Cette information est cruciale car elle avertit l’employeur qui souhaite se défendre contre une éventuelle reconnaissance du caractère professionnel de l’accident.
Rappelons que les accidents du travail augmentent le taux de cotisation « accidents du travail » de l'employeur qui a donc un intérêt direct à contester le caractère professionnel de l’accident.
D’ores et déjà, l’employeur peut formuler des réserves sur les circonstances de temps et de lieu de l'accident ou sur l'existence d'une cause totalement étrangère au travail. Ces réserves peuvent être émises dans la déclaration d'accident et au cours de la procédure d'instruction du dossier de la CPAM.
La loi impose à la CPAM d'informer l’employeur et la victime sur l’état d’achèvement de l'instruction « et sur les points susceptibles de leur faire grief » (3).
Si la CPAM ne respecte cette obligation d’information, l’employeur peut demander que la décision de la CPAM lui soit déclarée inopposable (4). Une telle inopposabilité paralyse la majoration du taux de cotisation accidents du travail.
Dans l’affaire commentée, la Cour d’appel a sanctionné la CPAM car elle n’établit pas « qu’elle ait informé l’employeur des points susceptibles de lui faire grief ne serait-ce que l’existence de témoins mentionnés dans le questionnaire rempli par l’assuré […] ou les certificats médicaux produits par le salarié».
On aurait pu penser qu’il s’agissait de l’application pure et simple de la loi (5).

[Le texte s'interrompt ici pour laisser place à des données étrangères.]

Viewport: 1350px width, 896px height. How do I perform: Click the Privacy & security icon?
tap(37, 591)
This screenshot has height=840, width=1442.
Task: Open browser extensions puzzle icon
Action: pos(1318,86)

Tout au contraire, selon la Cour de cassation, la loi impose seulement d’inviter l’employeur à consulter le dossier :
« la caisse avait avisé la société, par courrier du 16 octobre 2003 de la clôture de l’instruction et de la possibilité de venir consulter le dossier pendant un délai de dix jours à compter de la date d’établissement de ce courrier, la mettant ainsi en mesure de prendre connaissance des éléments susceptibles de lui faire grief et de faire valoir ses observations préalablement à sa décision, la cour d’appel a violé les textes susvisés »

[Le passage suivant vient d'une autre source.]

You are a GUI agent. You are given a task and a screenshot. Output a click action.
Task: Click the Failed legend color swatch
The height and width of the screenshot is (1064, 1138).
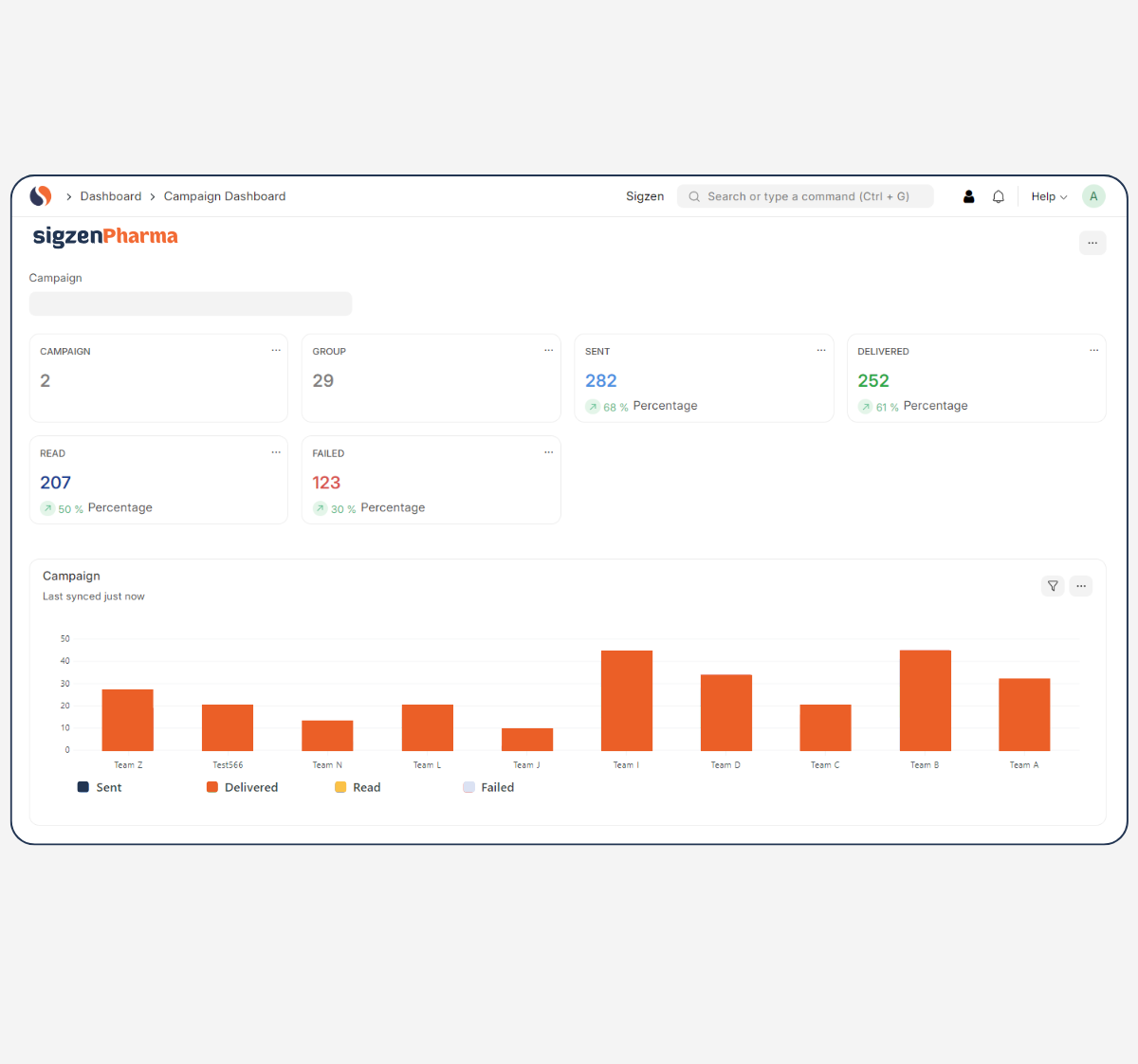[x=468, y=787]
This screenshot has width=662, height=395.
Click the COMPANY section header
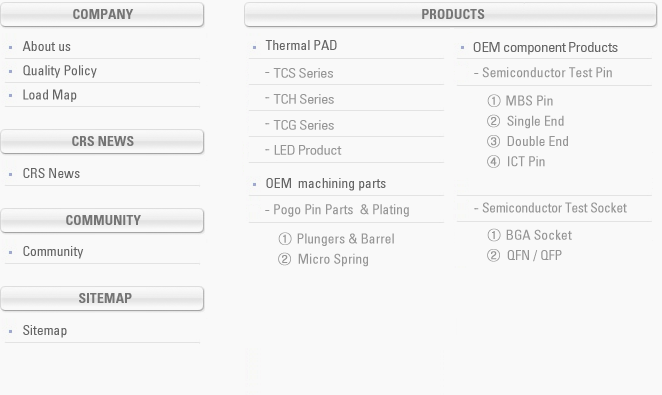pos(102,14)
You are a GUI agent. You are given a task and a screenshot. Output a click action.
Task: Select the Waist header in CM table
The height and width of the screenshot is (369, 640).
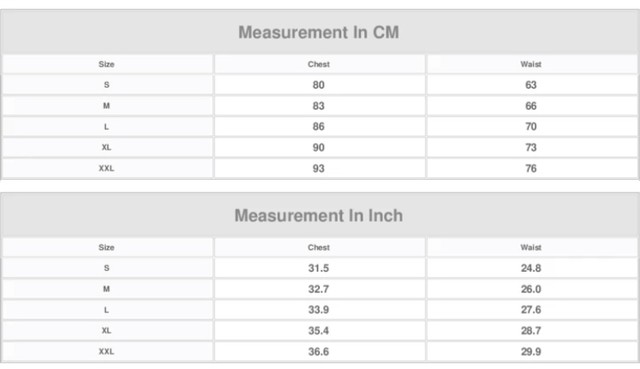coord(531,64)

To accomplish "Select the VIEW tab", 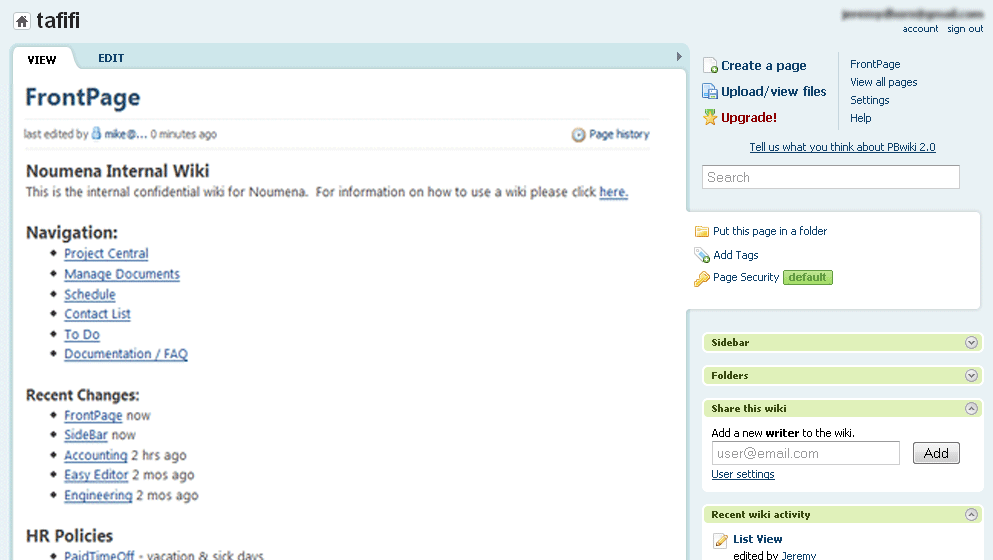I will coord(42,60).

Compte tenu du délai d’acheminement postal, le délai de 10 jours, à compter de l’établissement du courrier de la CPAM, est beaucoup trop court pour venir consulter le dossier sur place et émettre des réserves.
Par cette décision, la Cour de cassation vide cette obligation de son contenu et, au passage, simplifie grandement la tâche administrative de la CPAM.

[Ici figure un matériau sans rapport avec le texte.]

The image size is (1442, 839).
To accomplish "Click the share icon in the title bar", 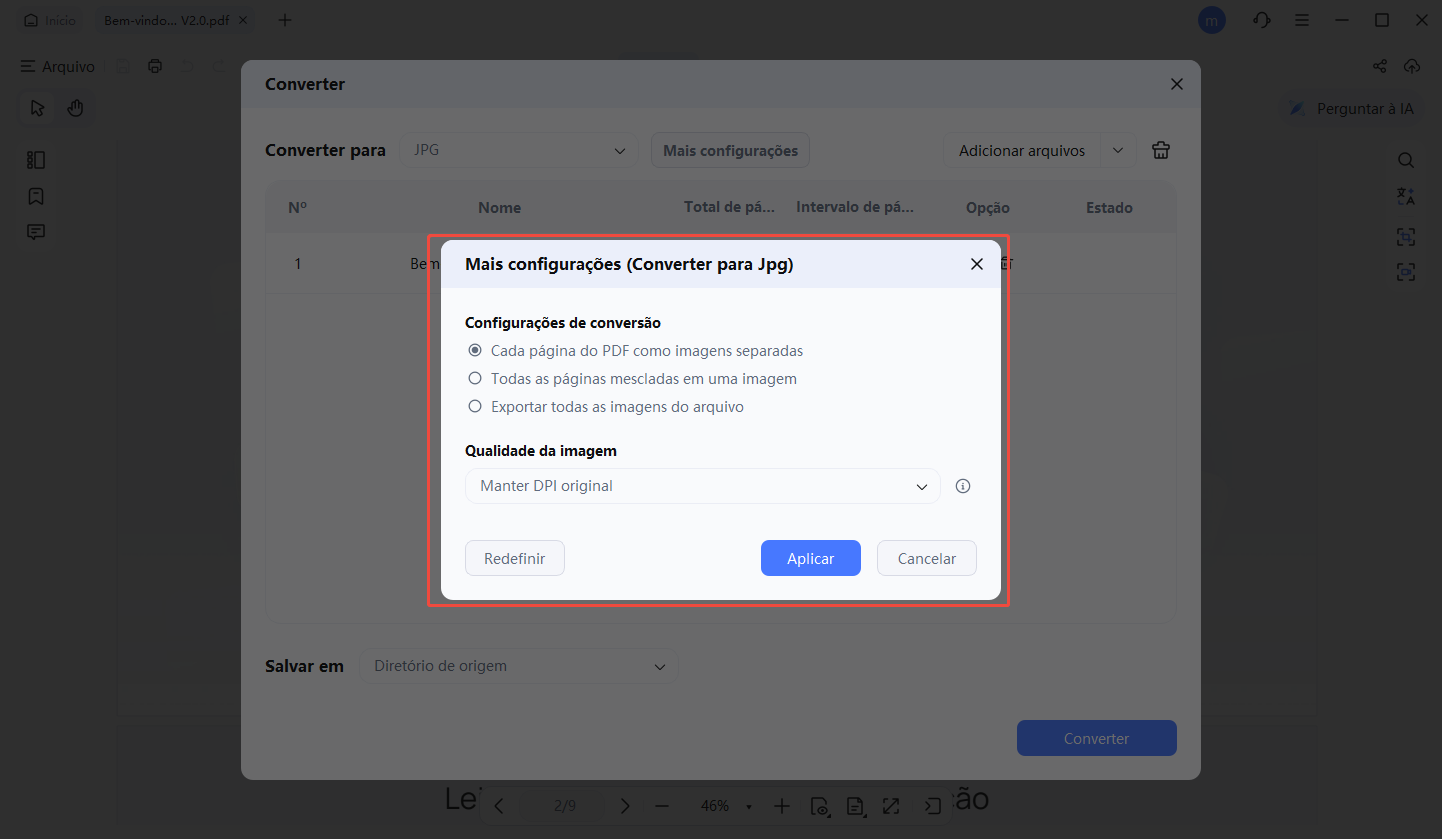I will (1379, 66).
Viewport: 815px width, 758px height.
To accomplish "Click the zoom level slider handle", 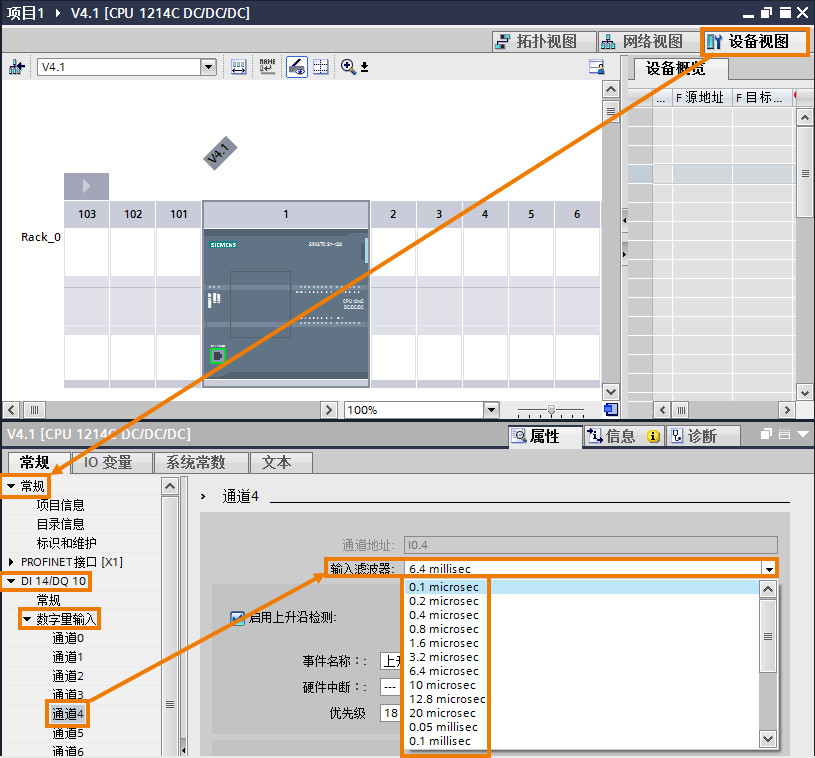I will pyautogui.click(x=551, y=410).
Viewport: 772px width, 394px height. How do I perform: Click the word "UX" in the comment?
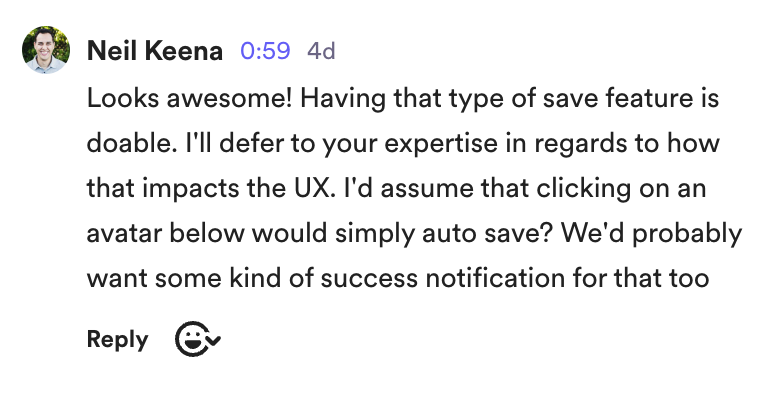(x=309, y=189)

Sans attendre que la CPAM le notifie, il appartient donc à l’employeur d’être vigilant et d’aller consulter le dossier d’instruction à la CPAM jusqu’à l’issue de l’instruction pour émettre des réserves sur les éventuels témoignages ou certificats de dernière minute…
L'employeur peut toujours exercer un recours devant le Tribunal des Affaires de Sécurité Sociale après que la caisse ait rendu sa décision de prise en charge de l’accident du travail ou de la maladie professionnelle.
Index:
Cour de cassation 2ème chambre civile, 13 novembre 2008, n°07-16753
Cour de cassation 2ème chambre civile, 13 novembre 2008 n°07-15967
Article R441-11 du Code de la Sécurité Sociale
Cour de cassation 2ème chambre civile, 16 octobre 2008 n° 07-21.037
Cet article n'engage que son auteur.